Page 1 of 1
Nagios XI 5.7 - High CPU load caused by MySQL
Posted: Mon Jul 20, 2020 9:07 am
by alex9000
Hello,
since the update to Nagios XI 5.7 (first was 5.7.1 and now 5.7.2), we are facing high CPU load through the mysql server. That means as soon as we change something in Nagios, e.g. change hosts and apply configuration, schedule a downtime, change services..., the mysql server is causing 100% CPU load (on one core) and nagios is not displaying any status updates, after a few hours the CPU load is back to normal.
It is like a SQL query / update is taking a lot of time.
At the moment we cannot rely on the Nagios instance and are thinking of downgrading again, since 5.7.2 also did not help to solve the issue.
Nagios XI OS: Centos 7
CPU: 4 Cores
RAM: 16G
What can we do to solve this issue with Nagios 5.7.2 and high CPU load?
Thank you.
BR,
Alex
Re: Nagios XI 5.7 - High CPU load caused by MySQL
Posted: Tue Jul 21, 2020 10:04 am
by benjaminsmith
Hi Alex,
There could be some underlying database issues here, so I'd like to check a few queries and get a system profile.
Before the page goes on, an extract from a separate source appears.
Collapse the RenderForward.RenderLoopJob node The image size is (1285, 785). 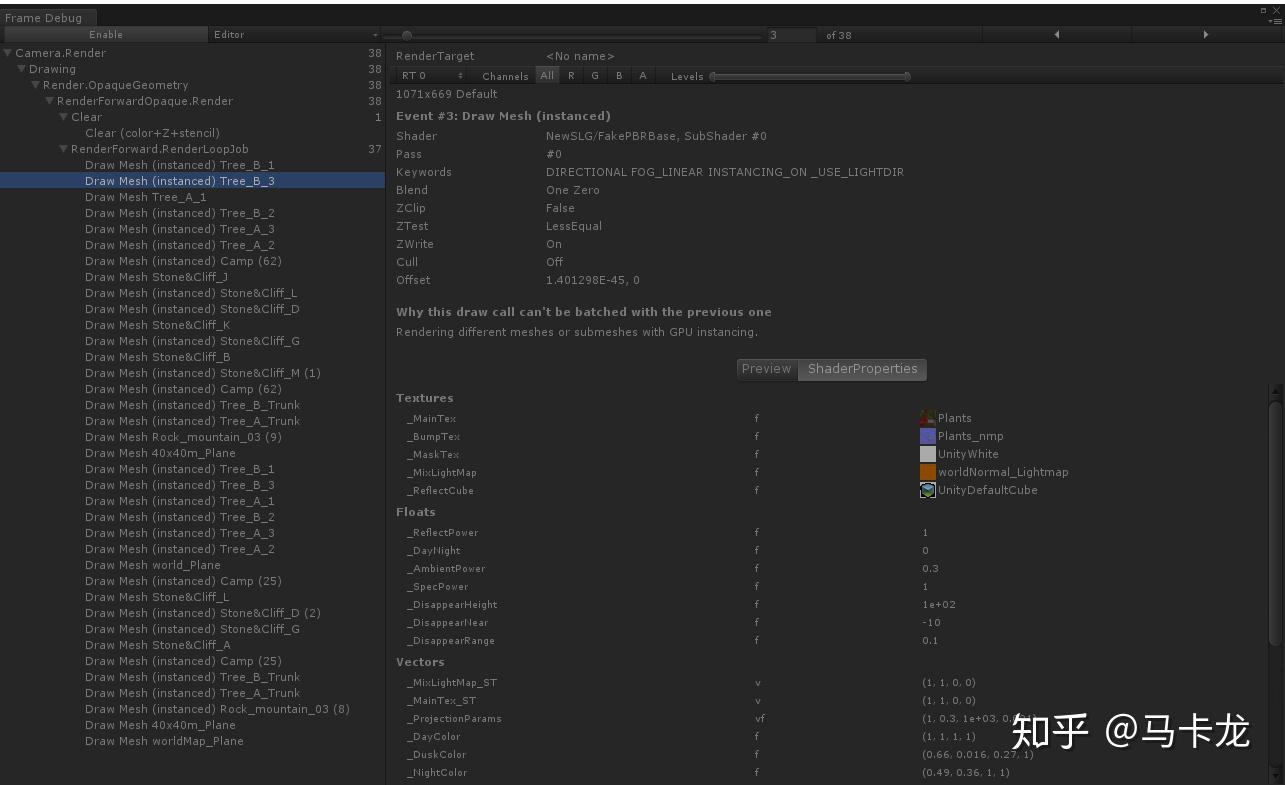63,148
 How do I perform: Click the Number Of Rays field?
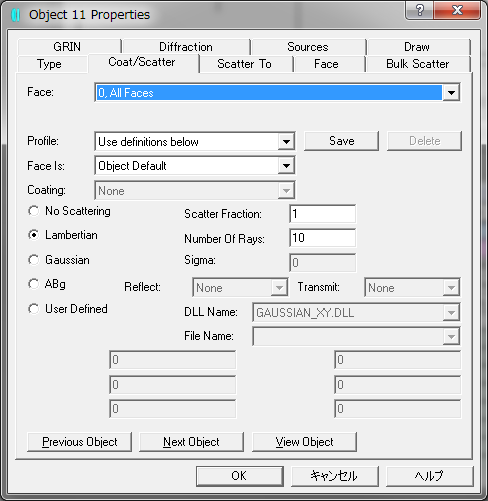pos(322,238)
Please post the following queries to the thread:
Code: Select all
mysql -uroot -pnagiosxi -e "show variables like 'max_connections';"
Code: Select all
echo "SELECT table_name AS 'Table', round(((data_length + index_length) / 1024 / 1024), 2) 'Size in MB' FROM information_schema.TABLES WHERE table_schema IN ('nagios', 'nagiosql', 'nagiosxi');" | mysql -h 127.0.0.1 -uroot -pnagiosxi --table
Thanks, Benjamin
To send us your system profile.
Login to the Nagios XI GUI using a web browser.
Click the "Admin" > "System Profile" Menu
Click the "Download Profile" button
Save the profile.zip file and share in a private message or upload it to the post/ticket, and then reply to this post to bring it up in the queue.
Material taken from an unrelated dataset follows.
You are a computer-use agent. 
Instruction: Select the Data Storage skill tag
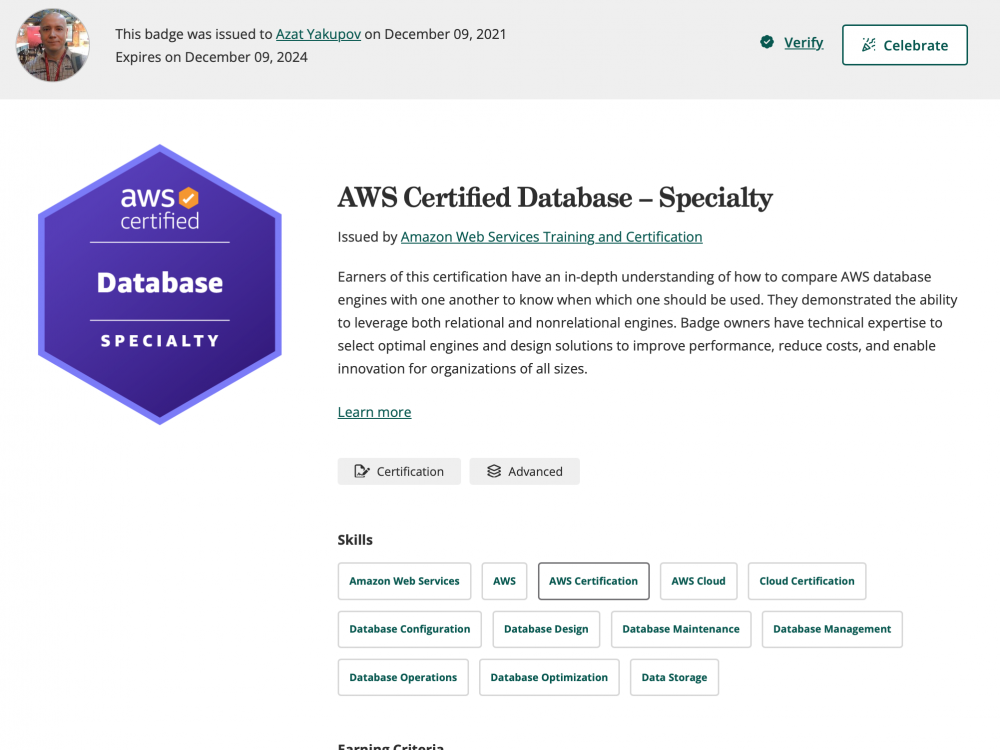coord(674,677)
Re: Nagios XI 5.7 - High CPU load caused by MySQL
Posted: Wed Jul 22, 2020 3:50 am
by alex9000
Hi,
that is the output of the query:
Code: Select all
-bash-4.2$ mysql -uroot -pxxx -e "show variables like 'max_connections';"
+-----------------+-------+
| Variable_name | Value |
+-----------------+-------+
| max_connections | 151 |
+-----------------+-------+
-bash-4.2$ mysql -uroot -pxxx -e "show global status like 'Max_used_connections';"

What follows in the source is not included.